* **Given text**:
*-*-*

It’s that time of the year again – the season of gifting. For some, the prospect of Christmas shopping evokes warm, fuzzy images of thoughtfully curated checklists and casual strolls from store to store, lovingly procuring unique, meaningful gifts for friends and family.
Yet oftentimes, the reality is more likely to resemble a Hunger Games-esque, last-minute shopping dash as you elbow your way through an overly crowded mall, frantically grabbing at the first serviceable thing you see.
Thanks to the emergence of virtual stores, you might be able to circumvent the arduous, stressful parts of holiday shopping altogether, fast forwarding to the more enjoyable aspects of browsing your favourite shops.
A digital reflection
Going beyond the regular online store website, more and more luxury brands have begun to embrace specially designed, 3D store spaces that are immersive, interactive, and explorable.
Without having to change out of your pajamas, you can leisurely peruse a virtual store, taking a good long look at each item on display through interactive touchpoints that bring up essential information and close-up photos.
This year, TUMI launched a virtual store that was a digital recreation of its physical stores, technologically enhanced with features like an Instagram game and a virtual magic mirror to take video selfies using a device’s camera.
Not one to do things by halves, Ralph Lauren introduced a whole set of virtual store experiences, each iteration faithfully mirroring the distinct interior layouts and designs of its flagship stores from Beverly Hills to London. No longer would a Ralph Lauren customer need to fly across continents to experience a flagship location, now that each store sat right at their fingertips.
Burberry, in collaboration with ELLE Digital Japan, offered up a virtual replica of its flagship store in Ginza, Japan, complete with touchpoints that opened to pop-up videos of actress Elaiza Ikeda giving out styling tips.
More than just a means of beating the busy crowds on the weekends, these virtual stores afford unique experiences, allowing brands to connect and engage with their customer base in ways that traditional online shopping couldn’t.
Beyond the store
With the walled confines of physical stores now torn down, virtual stores are no longer obligated to remain within the realm of copying real-life retail spaces. The realisation that a virtual store doesn’t have to look like a store at all, has meant that the possibilities for storytelling and use of art are nearly endless.
As part of its 2021 holiday campaign, Salvatore Ferragamo presented a virtual store in the form of an Italian villa home. Pieces of the new holiday collection were strewn about on couches, tables and the fireplace, almost as if users were stumbling upon the aftermath of a joyous festive gathering.

*-*-*

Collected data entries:
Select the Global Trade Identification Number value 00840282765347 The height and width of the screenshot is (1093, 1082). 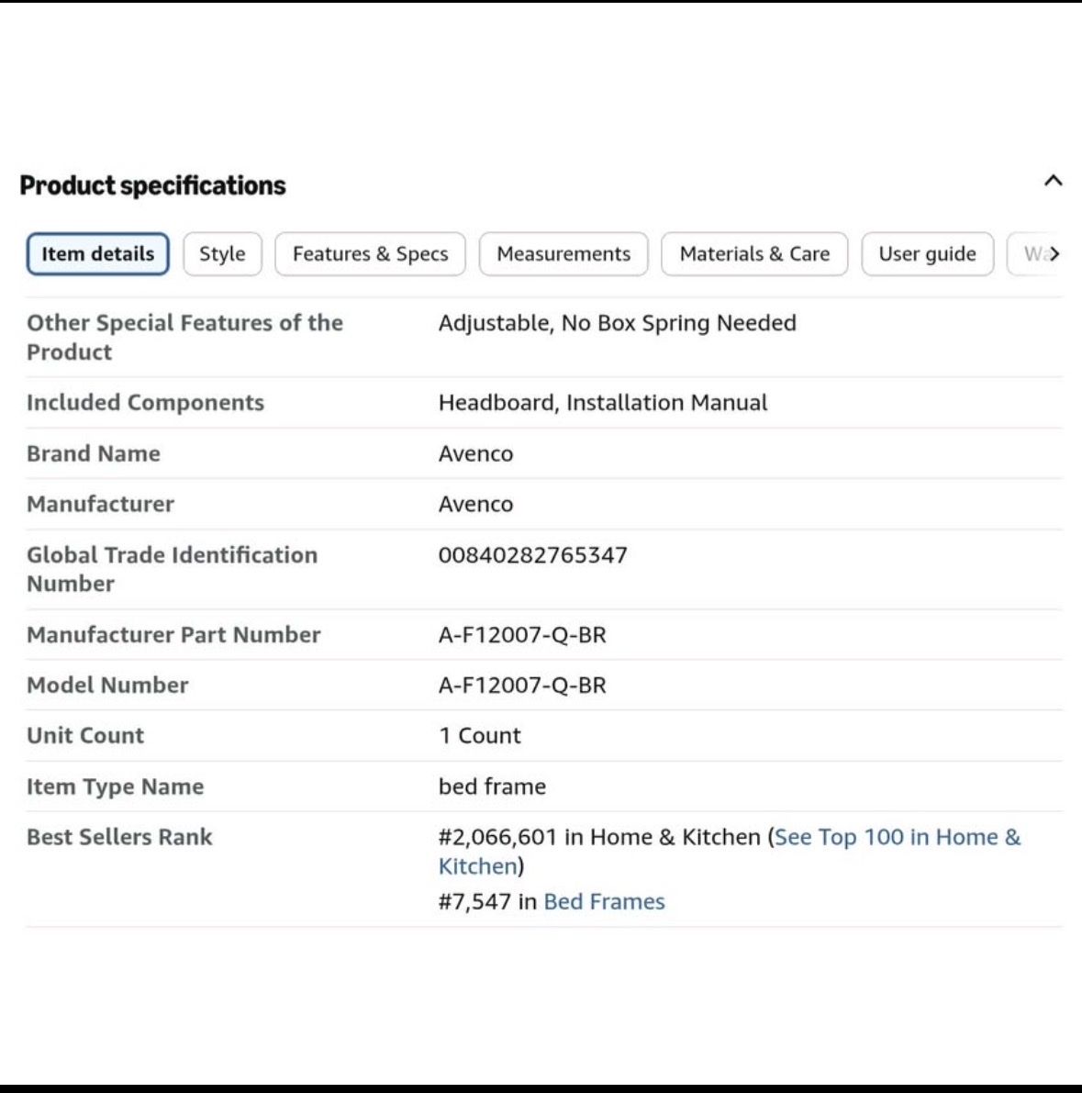pos(532,555)
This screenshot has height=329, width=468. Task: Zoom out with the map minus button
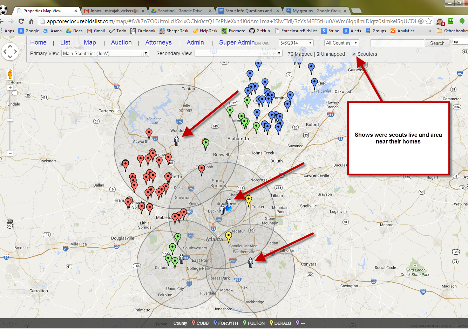(x=10, y=153)
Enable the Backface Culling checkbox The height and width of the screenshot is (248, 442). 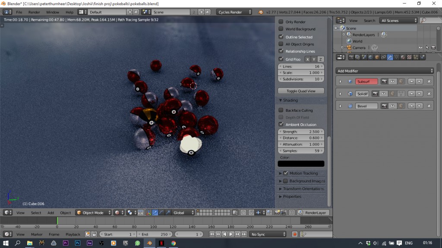coord(281,110)
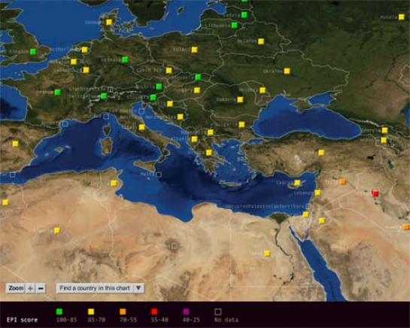Click the yellow Egypt marker
This screenshot has height=328, width=410.
tap(267, 254)
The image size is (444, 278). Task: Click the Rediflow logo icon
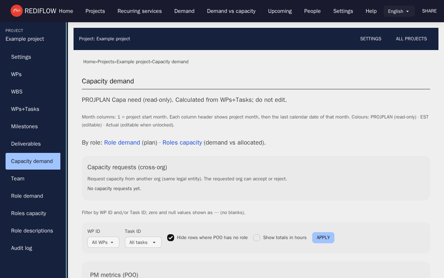point(16,11)
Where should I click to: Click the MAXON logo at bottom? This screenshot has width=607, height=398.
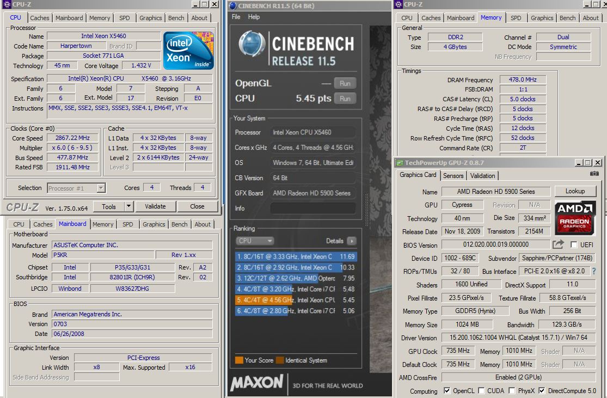coord(256,383)
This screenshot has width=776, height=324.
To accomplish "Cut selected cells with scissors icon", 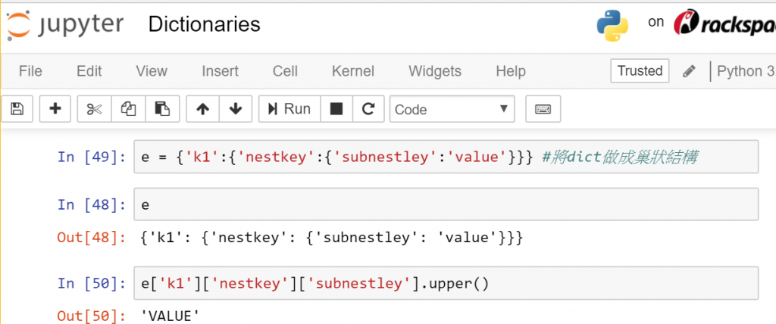I will [x=94, y=109].
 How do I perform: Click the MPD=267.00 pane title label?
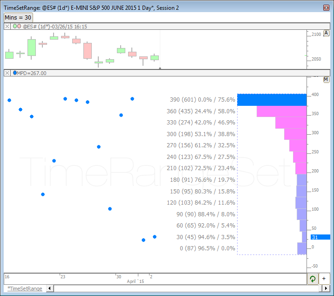[x=32, y=73]
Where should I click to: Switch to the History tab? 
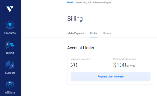tap(107, 33)
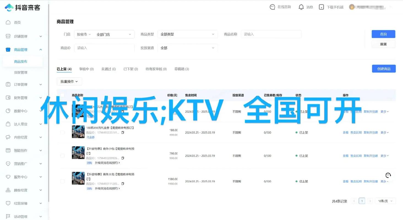Open the 消息 notification bell icon
403x220 pixels.
coord(301,7)
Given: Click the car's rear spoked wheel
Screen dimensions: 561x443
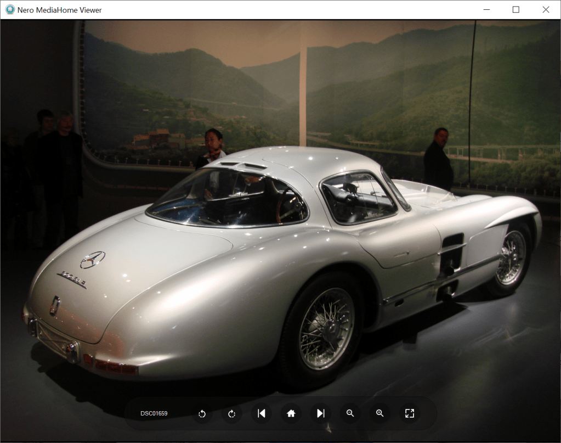Looking at the screenshot, I should coord(326,328).
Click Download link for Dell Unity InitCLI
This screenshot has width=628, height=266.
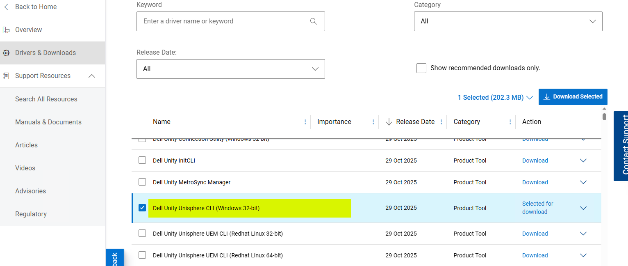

*-*-*

* **Tasks and exercises**:
1: Answer these questions from the article on virtual luxury stores:
(a) What two features enhanced TUMI's virtual store?
(b) Which actress gave styling tips in the pop-up videos of Burberry's virtual Ginza store?
(c) What form did Salvatore Ferragamo's virtual store take for its 2021 holiday campaign?
2: Retype the stretch of the article on virtual luxury stores from "It’s that time" through "thing you see.".
3: Write what comes next in the article on virtual luxury stores, starting after its last sentence.
These rows have no connection to the article on virtual luxury stores.

* **Answers for each item**:
1:
(a) An Instagram game and a virtual magic mirror for taking video selfies with a device's camera.
(b) Elaiza Ikeda.
(c) An Italian villa home.

2:
It’s that time of the year again – the season of gifting. For some, the prospect of Christmas shopping evokes warm, fuzzy images of thoughtfully curated checklists and casual strolls from store to store, lovingly procuring unique, meaningful gifts for friends and family.
Yet oftentimes, the reality is more likely to resemble a Hunger Games-esque, last-minute shopping dash as you elbow your way through an overly crowded mall, frantically grabbing at the first serviceable thing you see.

3:
Replicating the fanciful, ethereal design art of its holiday advent calendar, Dior Beauty partnered with Harrods to create a virtual store that is the stuff of dreams, with winter flowers blooming from the floor and a twinkling night sky stretching across the ceiling.
Clé de Peau Beauté similarly took on an otherworldly enchanted garden theme for its virtual space to show off its holiday collection.
Will it last?
It’s hardly a coincidence that many of these virtual stores started popping up within the last two years, a period where lockdowns and movement restrictions were the global norm. Since these virtual spaces served to alleviate our deprived desires to shop at physical stores, the question then arises: will we need virtual stores in a post-pandemic world?
While the novelty of virtual stores continues to generate interest and draw users, they (so far) can’t recreate the lively chatter of shoppers reverberating around a store or the feeling of soft fabric between your fingers.
That loss of connection and community in a virtual store can perhaps be addressed through further innovation. A step in that direction is seen in Charlotte Tilbury’s virtual store, which introduced a new feature allowing friends to virtually shop together in the digital space over video call.
In October, YSL Beauty launched YSL BEAUTY RECORDS in Malaysia, a virtual event that included, but wasn’t limited to a virtual store. Alongside products on display, a virtual platform was set up for livestream sessions with influencers and live music concerts with local artists, bringing together makeup and music fans in a quasi-community.
While virtual stores have some ways to go before posing any real threat to physical retail stores, or even to online shopping sites, we should think twice before writing them off as a temporary Covid-induced fad.